The benchmark FTSE 100 index (.FTSE) fell 0.2% in morning trade.
Oil majors Shell (SHEL.L) and BP (BP.L) declined 1.6% and 1.9%, while miners (.FTNMX551020) slipped 0.3%, tracking weakness in commodity prices on fears that an expected U.S. interest rate hike this week will dampen demand.
Energy (.FTNMX601010) has been the top performing sector so far this year, up nearly 20% year-to-date, helping UK’s FTSE 100 outperform its U.S. and European peers.
Volatile oil prices, however, have weighed on the index this month with traders weighing the impact of likely interest rate hikes that could cut demand against tight supply due to the loss of Russian oil.
“The FTSE has been more resilient because of its number of big international companies, particularly the big oil and gas companies and the miners which have really made hay, but going forward you really can’t guarantee that is going to be sustained,” said AJ Bell analyst Danni Hewson.

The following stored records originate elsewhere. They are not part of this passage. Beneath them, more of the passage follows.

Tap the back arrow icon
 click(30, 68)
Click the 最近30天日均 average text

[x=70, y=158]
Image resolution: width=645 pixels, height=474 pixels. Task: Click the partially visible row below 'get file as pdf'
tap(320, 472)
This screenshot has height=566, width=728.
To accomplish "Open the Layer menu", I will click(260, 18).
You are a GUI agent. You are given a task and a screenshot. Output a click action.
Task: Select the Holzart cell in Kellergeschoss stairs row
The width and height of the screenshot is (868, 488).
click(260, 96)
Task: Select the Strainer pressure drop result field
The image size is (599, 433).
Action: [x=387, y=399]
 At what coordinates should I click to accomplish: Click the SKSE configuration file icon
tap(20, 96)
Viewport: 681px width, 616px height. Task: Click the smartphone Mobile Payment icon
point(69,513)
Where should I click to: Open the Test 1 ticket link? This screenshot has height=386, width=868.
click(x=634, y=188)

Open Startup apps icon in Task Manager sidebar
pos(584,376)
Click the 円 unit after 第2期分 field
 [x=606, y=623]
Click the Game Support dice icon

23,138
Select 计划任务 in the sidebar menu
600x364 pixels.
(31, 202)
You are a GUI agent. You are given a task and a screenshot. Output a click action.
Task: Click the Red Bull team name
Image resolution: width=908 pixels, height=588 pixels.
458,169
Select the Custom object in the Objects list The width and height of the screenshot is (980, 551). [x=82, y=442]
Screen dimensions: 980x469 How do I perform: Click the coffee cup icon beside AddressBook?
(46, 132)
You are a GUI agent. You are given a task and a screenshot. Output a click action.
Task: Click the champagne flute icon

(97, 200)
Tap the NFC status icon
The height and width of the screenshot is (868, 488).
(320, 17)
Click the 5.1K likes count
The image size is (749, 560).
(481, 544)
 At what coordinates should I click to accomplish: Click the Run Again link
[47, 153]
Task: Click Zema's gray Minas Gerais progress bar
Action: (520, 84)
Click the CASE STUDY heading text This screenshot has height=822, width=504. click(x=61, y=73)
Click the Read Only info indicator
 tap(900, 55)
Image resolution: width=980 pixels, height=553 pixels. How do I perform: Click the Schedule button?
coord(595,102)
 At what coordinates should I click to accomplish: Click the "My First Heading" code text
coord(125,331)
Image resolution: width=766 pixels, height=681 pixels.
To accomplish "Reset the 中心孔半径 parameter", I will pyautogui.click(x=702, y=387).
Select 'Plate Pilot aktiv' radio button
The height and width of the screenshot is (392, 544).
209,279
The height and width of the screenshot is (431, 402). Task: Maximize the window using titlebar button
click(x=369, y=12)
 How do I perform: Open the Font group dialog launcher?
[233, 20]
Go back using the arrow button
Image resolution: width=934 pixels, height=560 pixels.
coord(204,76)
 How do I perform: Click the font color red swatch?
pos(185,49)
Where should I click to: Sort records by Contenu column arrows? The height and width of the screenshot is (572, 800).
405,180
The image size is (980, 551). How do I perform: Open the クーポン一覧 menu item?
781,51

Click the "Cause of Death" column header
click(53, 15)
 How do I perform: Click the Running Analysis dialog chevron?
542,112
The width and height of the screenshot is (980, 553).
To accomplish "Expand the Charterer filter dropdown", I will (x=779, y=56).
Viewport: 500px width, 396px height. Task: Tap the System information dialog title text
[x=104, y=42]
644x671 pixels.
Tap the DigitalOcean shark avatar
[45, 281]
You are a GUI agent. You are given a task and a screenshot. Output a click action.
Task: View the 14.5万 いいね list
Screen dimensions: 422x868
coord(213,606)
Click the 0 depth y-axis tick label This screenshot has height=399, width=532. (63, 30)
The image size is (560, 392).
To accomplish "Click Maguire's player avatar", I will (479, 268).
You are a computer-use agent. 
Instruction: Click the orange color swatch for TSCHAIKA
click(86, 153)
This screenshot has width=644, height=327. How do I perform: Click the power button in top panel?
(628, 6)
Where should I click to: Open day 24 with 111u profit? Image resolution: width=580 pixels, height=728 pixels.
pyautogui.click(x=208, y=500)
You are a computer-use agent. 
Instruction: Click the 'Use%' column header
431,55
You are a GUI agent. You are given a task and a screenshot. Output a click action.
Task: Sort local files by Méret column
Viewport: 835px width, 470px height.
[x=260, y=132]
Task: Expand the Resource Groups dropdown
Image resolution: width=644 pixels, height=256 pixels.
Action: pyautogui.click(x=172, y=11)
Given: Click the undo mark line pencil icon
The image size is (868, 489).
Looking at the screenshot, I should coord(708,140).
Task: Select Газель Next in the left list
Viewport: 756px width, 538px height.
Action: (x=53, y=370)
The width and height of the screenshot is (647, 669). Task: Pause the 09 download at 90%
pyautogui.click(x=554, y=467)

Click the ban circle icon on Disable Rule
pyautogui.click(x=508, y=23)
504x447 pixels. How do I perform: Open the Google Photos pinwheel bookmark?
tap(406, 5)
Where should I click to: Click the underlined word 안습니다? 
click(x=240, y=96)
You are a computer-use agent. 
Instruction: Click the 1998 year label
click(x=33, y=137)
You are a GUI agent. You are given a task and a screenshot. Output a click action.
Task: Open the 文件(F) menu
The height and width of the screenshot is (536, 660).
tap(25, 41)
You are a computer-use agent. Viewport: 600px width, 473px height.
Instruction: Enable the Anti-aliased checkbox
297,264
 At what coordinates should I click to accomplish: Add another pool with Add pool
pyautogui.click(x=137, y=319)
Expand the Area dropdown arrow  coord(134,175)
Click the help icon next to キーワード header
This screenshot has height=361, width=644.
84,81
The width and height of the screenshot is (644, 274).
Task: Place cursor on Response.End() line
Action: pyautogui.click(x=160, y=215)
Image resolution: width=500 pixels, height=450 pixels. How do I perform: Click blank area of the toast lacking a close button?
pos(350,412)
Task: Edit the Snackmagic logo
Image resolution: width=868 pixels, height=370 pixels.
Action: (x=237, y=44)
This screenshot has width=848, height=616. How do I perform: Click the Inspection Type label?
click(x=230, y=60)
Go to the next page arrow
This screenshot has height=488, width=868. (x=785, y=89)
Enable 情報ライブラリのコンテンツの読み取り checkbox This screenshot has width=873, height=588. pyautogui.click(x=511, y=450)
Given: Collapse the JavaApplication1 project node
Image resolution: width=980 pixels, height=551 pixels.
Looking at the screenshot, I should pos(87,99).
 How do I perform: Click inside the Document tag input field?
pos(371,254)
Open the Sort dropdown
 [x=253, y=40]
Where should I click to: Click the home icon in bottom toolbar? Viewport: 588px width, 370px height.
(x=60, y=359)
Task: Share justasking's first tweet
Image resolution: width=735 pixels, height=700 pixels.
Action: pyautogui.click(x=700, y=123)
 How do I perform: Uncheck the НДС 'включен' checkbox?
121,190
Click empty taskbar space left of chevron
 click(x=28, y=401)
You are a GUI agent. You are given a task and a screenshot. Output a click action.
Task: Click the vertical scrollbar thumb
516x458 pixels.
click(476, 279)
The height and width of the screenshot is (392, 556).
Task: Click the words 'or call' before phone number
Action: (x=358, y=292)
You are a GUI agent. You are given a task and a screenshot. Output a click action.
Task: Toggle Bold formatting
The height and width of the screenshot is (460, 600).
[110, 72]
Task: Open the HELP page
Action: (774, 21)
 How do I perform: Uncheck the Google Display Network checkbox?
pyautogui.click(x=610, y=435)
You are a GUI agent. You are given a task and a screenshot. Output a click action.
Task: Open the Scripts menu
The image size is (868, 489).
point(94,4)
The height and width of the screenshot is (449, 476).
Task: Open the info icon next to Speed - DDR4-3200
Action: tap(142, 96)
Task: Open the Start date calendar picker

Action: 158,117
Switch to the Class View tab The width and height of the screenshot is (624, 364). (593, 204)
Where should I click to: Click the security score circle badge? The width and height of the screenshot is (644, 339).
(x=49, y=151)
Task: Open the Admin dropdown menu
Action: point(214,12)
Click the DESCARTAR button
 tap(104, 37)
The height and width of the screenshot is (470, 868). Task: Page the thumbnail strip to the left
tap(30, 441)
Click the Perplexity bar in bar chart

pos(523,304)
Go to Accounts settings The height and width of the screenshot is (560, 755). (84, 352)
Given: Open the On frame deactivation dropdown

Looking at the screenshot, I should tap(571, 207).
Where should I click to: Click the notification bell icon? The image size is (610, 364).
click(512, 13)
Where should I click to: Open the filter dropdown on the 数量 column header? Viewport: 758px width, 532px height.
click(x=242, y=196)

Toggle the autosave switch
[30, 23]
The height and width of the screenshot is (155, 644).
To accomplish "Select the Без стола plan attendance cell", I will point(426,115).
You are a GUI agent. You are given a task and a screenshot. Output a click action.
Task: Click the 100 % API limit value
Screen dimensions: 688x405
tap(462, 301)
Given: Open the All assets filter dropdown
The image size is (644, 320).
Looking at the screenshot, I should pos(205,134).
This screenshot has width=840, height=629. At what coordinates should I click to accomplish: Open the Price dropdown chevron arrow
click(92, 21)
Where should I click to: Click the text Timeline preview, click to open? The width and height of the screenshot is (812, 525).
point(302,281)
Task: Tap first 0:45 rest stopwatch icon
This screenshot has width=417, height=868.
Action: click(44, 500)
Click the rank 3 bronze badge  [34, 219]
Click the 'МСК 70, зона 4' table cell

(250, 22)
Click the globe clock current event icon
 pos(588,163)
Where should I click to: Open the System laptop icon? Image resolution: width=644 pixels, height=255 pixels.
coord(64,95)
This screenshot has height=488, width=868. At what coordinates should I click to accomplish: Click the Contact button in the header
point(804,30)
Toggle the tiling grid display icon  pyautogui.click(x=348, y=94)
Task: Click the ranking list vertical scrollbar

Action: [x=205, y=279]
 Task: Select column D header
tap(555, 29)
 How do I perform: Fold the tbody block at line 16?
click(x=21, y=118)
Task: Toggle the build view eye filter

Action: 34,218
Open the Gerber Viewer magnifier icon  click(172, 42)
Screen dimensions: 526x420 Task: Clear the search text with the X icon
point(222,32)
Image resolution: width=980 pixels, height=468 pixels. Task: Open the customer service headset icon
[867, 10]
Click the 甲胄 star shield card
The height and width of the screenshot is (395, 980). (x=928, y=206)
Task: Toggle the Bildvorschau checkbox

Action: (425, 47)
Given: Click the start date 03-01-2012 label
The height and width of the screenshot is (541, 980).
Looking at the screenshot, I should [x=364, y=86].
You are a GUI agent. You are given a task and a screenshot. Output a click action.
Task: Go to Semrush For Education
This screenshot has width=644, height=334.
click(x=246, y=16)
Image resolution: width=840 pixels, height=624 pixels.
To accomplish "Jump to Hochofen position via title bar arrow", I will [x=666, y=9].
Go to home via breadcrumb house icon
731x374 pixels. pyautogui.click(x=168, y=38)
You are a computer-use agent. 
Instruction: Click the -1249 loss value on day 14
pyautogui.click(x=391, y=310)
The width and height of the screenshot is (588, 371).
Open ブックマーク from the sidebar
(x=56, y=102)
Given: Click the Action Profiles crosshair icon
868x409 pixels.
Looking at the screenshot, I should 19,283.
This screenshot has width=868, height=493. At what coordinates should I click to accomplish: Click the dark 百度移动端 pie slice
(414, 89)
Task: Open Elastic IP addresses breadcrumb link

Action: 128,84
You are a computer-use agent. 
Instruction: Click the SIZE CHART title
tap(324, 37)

Travel and leisure stocks (.FTNMX405010) dipped 1.2% after Ireland’s Ryanair (RYA.I) said a return to pre-COVID levels of profitability this year was not certain even as it topped first-quarter estimates.
SThree (STEMS.L) rose 2.4% after posting a 58% surge in its half-year operating profit, supported by strong hiring demand and as people change jobs in a competitive market.
Serica Energy (SQZ.L) slipped 0.6% after it rejected a revised merger proposal from energy investment firm Kristos (KIST.L), which valued the British oil and gas group at nearly 1.2 billion pounds ($1.44 billion). Kristos fell 2.8%.